15 h 45. La journée de réflexion tire à sa fin. Nous proposons un dernier tour de table au cours duquel chacune des participantes est invitée à livrer ses impressions sur son expérience. Comme nous l’avions proposé dès l’ouverture de la journée, nous les invitons à choisir, parmi une quarantaine d’images disposées sur la table, celle qui exprime le mieux leur état d’esprit.

Et voilà que la magie opère : tant d’émotions sont exprimées à travers ces images! Si elle favorise la communication entre toutes ces femmes issues d’horizons différents et vivant avec la surdité, cette approche innovante se révèle aussi un moyen puissant pour éveiller les réactions et les rendre plus directes. Dès lors, nous savons que l’objectif est atteint. Toutes les participantes repartent motivées, décidées à mettre leurs forces en commun pour atteindre leurs objectifs.  

S’inspirer de la réalité des participantes

En utilisant un langage visuel et une approche accessible, nous avons gagné notre pari, soit celui de mener une réflexion stratégique d’une façon inédite, créative, adaptée à la réalité des participantes.

Nous nous sommes appuyés sur des valeurs et des éléments centraux de l’approche d’Espace Stratégies :

La collaboration et la co-construction avec nos clients — En révisant la première proposition d’animation que nous lui avons soumise, notre cliente a pu identifier les méthodes qui n’étaient pas appropriées à la réalité des personnes sourdes. Ce faisant, nous avons pu améliorer la formule et offrir la meilleure expérience aux participantes.

L’adaptabilité et l’agilité — Nous croyons que la clé pour nous adapter facilement en cours de route demeure la préparation. Nous sommes arrivés avec un plan d’animation détaillé… que nous n’avons pas hésité à modifier sur le terrain en observant l’énergie dans la salle. La préparation nous a permis de le faire sans perdre la fluidité de l’animation de la journée.

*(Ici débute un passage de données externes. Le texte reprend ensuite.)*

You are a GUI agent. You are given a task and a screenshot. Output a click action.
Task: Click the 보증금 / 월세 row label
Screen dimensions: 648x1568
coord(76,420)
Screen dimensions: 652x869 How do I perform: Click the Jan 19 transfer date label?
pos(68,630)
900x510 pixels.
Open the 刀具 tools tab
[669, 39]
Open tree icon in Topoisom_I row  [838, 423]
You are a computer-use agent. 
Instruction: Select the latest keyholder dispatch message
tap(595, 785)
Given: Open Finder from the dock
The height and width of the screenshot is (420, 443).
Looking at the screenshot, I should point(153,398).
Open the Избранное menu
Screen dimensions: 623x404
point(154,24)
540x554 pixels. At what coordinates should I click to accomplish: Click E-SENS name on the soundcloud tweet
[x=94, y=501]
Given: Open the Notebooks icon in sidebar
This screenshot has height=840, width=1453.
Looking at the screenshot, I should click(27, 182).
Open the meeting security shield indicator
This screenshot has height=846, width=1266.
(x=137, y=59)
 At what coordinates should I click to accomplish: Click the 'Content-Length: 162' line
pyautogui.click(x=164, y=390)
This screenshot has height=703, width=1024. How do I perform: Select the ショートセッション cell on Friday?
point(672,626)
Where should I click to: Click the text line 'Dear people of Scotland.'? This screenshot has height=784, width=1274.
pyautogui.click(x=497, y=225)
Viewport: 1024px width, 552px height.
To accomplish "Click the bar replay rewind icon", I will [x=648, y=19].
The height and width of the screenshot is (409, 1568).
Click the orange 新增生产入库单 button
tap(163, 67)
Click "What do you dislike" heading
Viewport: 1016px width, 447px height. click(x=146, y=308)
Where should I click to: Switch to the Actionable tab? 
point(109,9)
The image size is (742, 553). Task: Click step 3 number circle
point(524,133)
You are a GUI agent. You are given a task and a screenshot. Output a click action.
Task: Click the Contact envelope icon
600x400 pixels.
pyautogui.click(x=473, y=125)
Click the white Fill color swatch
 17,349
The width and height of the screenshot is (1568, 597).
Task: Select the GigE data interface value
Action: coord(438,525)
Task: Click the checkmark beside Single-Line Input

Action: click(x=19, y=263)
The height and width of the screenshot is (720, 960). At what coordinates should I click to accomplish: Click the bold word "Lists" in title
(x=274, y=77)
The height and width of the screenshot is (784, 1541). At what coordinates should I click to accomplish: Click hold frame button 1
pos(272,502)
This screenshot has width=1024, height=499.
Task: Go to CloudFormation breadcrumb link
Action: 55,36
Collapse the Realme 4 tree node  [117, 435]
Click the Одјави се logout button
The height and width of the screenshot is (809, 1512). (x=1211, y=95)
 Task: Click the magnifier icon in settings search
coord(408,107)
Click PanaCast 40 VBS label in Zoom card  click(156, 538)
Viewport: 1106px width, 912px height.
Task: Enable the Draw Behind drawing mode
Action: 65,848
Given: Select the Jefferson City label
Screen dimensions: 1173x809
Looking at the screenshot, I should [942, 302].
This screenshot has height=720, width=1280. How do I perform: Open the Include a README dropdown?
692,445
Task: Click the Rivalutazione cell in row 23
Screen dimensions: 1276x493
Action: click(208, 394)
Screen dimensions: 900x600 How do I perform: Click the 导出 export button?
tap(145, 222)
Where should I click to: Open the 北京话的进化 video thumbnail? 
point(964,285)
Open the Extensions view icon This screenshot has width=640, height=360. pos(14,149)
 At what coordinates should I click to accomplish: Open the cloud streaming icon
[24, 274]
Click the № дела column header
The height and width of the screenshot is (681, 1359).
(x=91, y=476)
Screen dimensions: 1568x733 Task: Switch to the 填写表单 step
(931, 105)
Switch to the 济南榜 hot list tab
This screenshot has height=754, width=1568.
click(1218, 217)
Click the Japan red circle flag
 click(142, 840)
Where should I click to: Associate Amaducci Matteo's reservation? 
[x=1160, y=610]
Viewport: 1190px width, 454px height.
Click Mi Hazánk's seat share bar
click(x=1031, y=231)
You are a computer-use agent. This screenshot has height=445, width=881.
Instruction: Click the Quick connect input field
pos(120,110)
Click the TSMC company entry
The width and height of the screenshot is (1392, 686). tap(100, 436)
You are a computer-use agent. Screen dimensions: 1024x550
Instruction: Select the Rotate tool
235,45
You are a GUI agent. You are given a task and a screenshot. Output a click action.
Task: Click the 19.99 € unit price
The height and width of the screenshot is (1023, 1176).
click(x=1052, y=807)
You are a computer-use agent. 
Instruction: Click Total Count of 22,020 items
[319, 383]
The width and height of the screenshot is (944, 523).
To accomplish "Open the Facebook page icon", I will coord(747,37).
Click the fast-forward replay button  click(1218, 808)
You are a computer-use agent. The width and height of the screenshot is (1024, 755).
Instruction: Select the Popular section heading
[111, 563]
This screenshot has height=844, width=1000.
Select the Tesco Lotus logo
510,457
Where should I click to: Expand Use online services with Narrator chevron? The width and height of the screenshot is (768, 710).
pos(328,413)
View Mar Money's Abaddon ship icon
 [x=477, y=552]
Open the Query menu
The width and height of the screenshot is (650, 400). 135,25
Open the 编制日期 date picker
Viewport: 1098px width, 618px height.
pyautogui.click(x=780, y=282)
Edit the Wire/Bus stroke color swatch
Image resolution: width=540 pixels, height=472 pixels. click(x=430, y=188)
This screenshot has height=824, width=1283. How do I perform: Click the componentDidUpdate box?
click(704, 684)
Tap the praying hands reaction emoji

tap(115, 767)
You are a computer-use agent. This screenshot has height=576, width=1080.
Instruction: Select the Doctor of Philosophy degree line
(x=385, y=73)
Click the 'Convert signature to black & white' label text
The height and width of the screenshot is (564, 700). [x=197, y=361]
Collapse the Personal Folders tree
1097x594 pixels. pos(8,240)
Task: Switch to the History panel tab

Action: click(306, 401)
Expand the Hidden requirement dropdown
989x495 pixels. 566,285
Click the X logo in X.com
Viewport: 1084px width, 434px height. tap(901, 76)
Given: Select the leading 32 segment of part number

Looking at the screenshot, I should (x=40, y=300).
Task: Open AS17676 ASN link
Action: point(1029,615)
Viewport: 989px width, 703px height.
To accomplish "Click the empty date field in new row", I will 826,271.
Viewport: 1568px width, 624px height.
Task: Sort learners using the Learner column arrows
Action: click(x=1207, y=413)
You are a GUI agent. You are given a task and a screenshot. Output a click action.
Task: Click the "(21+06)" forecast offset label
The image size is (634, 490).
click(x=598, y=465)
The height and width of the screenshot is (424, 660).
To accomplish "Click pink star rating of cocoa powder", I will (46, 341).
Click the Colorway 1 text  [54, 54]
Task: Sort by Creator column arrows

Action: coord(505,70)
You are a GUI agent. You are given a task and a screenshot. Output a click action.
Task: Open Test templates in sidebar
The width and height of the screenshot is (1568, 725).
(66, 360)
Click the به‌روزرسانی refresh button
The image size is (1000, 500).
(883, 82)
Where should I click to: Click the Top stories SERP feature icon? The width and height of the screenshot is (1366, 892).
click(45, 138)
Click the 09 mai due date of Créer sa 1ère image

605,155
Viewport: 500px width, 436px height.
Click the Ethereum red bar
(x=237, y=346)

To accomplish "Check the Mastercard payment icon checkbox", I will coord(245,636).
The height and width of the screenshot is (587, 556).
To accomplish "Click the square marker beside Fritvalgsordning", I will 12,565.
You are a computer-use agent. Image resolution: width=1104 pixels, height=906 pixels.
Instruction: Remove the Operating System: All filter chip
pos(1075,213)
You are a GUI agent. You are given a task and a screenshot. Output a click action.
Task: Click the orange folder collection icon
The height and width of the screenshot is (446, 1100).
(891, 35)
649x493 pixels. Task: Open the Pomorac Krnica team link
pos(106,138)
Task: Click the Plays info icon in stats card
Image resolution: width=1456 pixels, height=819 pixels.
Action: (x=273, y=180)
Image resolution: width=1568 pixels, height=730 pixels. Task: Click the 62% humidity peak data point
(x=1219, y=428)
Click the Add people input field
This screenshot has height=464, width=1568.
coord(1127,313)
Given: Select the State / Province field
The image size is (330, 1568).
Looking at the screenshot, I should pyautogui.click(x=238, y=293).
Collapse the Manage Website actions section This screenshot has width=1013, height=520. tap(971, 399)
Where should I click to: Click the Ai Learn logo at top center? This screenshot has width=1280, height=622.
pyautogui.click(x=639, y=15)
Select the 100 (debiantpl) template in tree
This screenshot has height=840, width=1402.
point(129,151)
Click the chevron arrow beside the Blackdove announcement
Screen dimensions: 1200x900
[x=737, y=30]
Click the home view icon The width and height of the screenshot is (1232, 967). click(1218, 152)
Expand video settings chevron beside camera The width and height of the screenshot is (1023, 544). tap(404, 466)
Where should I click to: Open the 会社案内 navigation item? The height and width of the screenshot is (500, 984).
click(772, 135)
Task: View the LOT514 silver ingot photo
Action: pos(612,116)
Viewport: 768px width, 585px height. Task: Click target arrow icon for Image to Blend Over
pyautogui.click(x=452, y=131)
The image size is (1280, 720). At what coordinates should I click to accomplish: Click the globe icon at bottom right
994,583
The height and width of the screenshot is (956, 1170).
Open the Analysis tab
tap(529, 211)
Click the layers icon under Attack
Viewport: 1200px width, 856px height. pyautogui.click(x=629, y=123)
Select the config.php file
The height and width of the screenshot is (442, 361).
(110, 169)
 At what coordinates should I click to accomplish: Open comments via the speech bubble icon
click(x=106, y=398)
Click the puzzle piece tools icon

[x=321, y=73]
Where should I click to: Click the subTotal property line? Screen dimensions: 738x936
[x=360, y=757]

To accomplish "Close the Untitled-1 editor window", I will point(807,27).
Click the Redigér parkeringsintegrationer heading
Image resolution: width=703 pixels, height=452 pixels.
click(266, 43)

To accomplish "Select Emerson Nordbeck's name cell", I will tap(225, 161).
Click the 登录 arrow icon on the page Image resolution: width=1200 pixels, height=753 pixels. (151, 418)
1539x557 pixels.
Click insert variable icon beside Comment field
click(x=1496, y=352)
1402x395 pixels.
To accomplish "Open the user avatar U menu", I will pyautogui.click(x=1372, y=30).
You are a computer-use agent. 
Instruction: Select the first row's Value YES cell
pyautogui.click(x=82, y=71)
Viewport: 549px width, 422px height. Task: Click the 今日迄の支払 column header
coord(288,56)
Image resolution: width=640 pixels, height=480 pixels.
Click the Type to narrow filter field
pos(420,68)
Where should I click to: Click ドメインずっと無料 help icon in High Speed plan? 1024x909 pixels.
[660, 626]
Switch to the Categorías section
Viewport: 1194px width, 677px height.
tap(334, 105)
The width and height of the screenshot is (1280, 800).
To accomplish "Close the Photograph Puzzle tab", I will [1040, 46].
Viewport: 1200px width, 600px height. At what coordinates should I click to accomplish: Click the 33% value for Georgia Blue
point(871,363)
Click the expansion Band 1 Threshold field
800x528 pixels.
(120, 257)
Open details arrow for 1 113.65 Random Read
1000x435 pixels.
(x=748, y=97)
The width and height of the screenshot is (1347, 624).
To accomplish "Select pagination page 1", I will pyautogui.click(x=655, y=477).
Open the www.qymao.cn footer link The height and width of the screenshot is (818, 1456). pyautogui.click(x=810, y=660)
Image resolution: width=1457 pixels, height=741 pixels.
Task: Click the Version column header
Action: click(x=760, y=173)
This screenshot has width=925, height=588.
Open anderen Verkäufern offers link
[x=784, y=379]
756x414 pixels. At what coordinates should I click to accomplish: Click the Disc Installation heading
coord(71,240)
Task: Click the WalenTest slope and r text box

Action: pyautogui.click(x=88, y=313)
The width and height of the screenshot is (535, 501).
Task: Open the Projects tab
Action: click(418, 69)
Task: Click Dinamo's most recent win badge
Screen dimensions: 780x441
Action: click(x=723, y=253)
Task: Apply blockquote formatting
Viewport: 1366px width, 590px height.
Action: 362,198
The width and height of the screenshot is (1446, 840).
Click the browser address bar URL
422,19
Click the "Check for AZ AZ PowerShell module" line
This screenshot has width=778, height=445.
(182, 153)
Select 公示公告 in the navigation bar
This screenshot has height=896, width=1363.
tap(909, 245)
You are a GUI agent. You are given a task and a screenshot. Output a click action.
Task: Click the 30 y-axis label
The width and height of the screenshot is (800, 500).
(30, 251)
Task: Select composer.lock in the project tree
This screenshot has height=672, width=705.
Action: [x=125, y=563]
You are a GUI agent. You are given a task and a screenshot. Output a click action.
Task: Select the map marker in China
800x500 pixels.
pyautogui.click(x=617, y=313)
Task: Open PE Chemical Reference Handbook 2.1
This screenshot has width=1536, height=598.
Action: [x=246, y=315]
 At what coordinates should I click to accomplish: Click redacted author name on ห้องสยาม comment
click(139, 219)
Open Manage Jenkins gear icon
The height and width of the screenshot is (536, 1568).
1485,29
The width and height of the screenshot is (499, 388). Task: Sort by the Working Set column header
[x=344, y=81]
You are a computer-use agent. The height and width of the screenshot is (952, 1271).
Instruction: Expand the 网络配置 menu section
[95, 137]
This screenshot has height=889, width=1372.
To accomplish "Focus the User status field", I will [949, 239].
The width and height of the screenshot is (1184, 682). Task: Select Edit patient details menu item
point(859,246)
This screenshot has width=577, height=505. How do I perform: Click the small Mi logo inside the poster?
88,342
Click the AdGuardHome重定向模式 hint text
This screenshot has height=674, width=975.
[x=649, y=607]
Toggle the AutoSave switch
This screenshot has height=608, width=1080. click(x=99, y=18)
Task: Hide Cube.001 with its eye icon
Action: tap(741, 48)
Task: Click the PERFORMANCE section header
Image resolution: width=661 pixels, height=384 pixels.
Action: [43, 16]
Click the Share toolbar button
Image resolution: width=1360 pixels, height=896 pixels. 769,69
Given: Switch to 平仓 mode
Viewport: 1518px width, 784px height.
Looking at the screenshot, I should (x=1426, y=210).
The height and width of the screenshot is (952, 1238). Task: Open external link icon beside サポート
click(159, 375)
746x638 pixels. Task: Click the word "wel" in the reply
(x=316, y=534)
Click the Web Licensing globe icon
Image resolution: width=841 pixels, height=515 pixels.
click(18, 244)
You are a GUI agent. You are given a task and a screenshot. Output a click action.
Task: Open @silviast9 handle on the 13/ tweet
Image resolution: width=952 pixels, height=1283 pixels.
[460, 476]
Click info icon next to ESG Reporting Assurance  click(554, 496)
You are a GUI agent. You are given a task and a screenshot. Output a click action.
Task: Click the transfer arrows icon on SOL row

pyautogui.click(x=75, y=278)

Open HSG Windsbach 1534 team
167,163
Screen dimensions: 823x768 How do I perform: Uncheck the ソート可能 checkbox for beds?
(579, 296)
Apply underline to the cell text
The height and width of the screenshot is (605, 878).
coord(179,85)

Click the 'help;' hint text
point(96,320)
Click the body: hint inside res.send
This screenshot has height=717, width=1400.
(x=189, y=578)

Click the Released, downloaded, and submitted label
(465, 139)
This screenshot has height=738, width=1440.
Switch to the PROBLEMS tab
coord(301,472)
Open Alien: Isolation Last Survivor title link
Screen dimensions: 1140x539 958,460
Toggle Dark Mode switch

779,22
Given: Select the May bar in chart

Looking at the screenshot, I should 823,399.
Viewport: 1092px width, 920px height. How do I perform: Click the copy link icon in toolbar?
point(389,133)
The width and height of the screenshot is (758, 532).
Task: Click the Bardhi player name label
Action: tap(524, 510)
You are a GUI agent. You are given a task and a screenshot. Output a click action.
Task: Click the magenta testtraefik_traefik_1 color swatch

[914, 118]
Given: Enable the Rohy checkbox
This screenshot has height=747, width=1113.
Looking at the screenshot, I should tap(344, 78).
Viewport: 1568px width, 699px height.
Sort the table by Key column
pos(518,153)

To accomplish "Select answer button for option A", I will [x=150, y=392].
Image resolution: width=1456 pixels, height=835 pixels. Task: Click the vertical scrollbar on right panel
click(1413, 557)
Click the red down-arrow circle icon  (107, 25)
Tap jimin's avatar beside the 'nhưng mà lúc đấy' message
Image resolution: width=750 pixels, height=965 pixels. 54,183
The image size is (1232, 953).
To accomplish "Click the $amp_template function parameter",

Un processus participatif — Nous créons des espaces qui permettent aux participantes de prendre du recul à l’égard du quotidien et de réfléchir ensemble. Avec la Maison des femmes sourdes de Montréal, nous avons ouvert cet espace accueillant et inclusif afin que les participantes se l’approprient pour mener les discussions qui comptent vraiment.